Why Saturday Kitchen really had no option

It’s not controversial to say that supermarkets have less interesting wine ranges than they used to offer. It’s absolutely true to point out that the number of wines available is falling. And it’s a basic law of economics that you can’t go on hitting £5, £6 and £7 price points year after year on the same wines – in the face of duty increases and an escalation in other fixed costs – without quality suffering.

Independent merchants don’t complain about any of this. It’s playing straight into their hands. While supermarkets gradually reduce their focus on wine, independents become even more distinctive with their offer.

That’s why Saturday Kitchen’s pledge to bring independents into the fold, as reported in our February issue, isn’t an act of charity, but a sensible editorial judgement.

It does mean a bit more leg-work on the part of the show’s roster of critics. But the results will be better for everyone: producers, suppliers, merchants and viewers.

Yes, it’s been a long time coming, but perhaps those of us who have carped from the sidelines about Saturday Kitchen’s supermarket fixation didn’t fully understand the regulatory environment imposed by Ofcom and the BBC. What seems to have emerged from recent dialogue ought to keep everyone happy.

JANUARY 26 2016

A question of taste or, more specifically, a lack of it

Most people involved in our trade will be routinely asked what their favourite wine is. It’s a question to which it’s hard to provide a useful or honest answer. Rory Stapleton, the original Jolly Vintner at Tiverton, had the right idea when he used to reply: “The one that’s in my glass.”

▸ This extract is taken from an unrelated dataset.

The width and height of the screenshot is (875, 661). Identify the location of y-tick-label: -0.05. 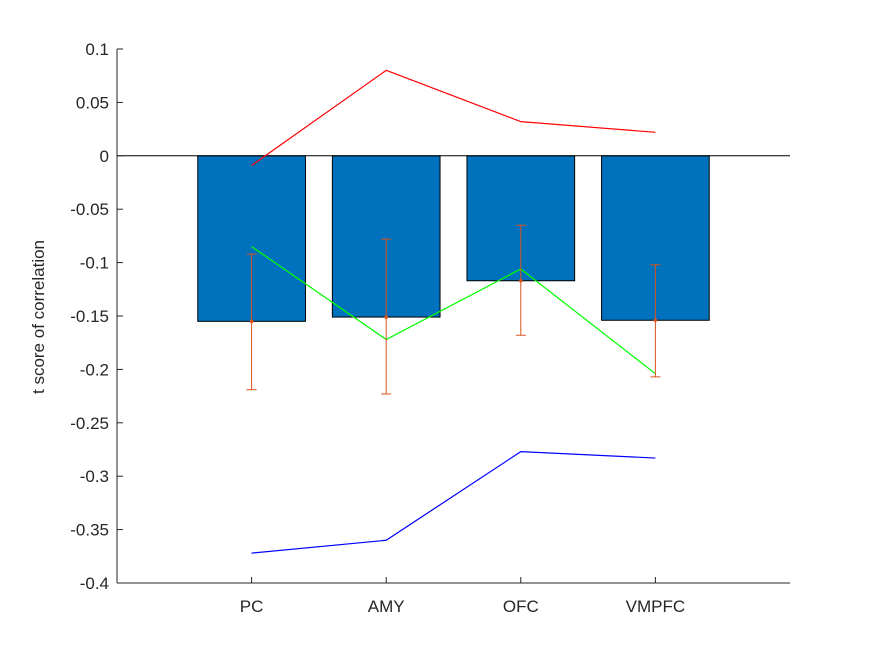
(90, 210).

I find it just as confusing being asked the far more general question: what kind of wines do I like? It’s a subject that rears its head a lot in discussions with independent merchants. The accepted wisdom is that you get to know your customers, and their tastes, and recommend/sell accordingly.

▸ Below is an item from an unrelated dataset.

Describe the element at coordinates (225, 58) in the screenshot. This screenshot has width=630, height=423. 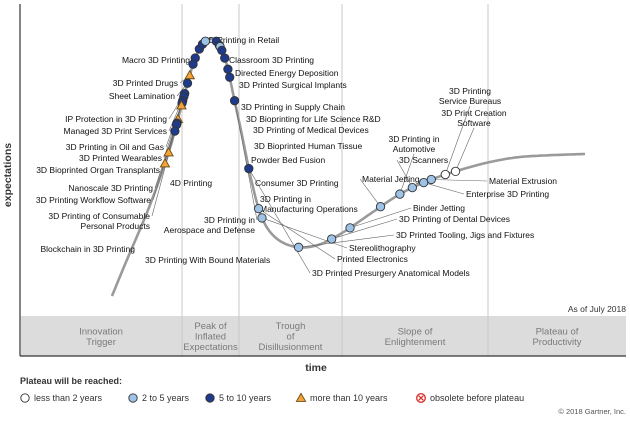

I don’t think I’m a particularly helpful client. I have no idea what my own taste in wine is, and it’s not through any lack of experimentation.

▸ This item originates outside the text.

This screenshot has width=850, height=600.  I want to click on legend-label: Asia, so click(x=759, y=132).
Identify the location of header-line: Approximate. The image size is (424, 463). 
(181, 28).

Assuming we’re not talking about stuff that’s genuinely ghastly or bland, I find there’s something to latch on to with most styles of wine. I can experience pleasure with wispy Pinot Noirs and weapons-grade Shiraz. I’ve got excited by lean, austere whites but also oaky Chardonnays that almost resemble olive oil. I find much to admire in funky natural wines that make your head spin, but also appreciate wines so clean and precise that they might have been developed by NASA.

My buying history must look like it’s just randomised data. All I can really say for sure is that I don’t like retsina, but perhaps I just haven’t met the right one yet.

I know people who claim to have a particular taste in wine, and good luck to them. But I don’t envy them their narrowed-down choices.

I won’t live long enough to try all the wines on my to-do list. It would take at least another lifetime to rank the wines I have tried into any sort of order. And even after I’d done that, I’d want to change my mind.

JANUARY 20 2016

Armenia at The Oval

There are, famously, more Armenians living outside Armenia than within it. Thankfully Zorik and Yeraz Gharibian have returned to their ancestral roots and are making wine there.

I tried some of their efforts yesterday, under the Zorah label, at the Liberty Wines tasting. The back story is as captivating as the wines themselves.

Gorbachev wasn’t a fan of wine production in the Soviet Union and decreed that Armenia’s vineyards should be uprooted on public health grounds. And so it was that in the cradle of viticulture, vines were ripped out and winemaking abandoned.

Some vineyards escaped the purge because they were simply too high or remote to bother about. In the Yeghegnadzor region, where vines had flourished at altitudes of up to 1,600 metres, the vineyards just went wild.

Zorik and Yeraz, diaspora Armenians living in Italy, decided to go back to their homeland and revive an ancient art. They’re doing so with a choice of up to 60 indigenous varieties to work with, notably Areni Noir. They’ve tamed the wild vines and planted more of their own. The results are superb.

Wine selling, we’re told, is all about stories. I’m sure The Oval was brimming with them yesterday, but I doubt any were quite as inspiring as this one.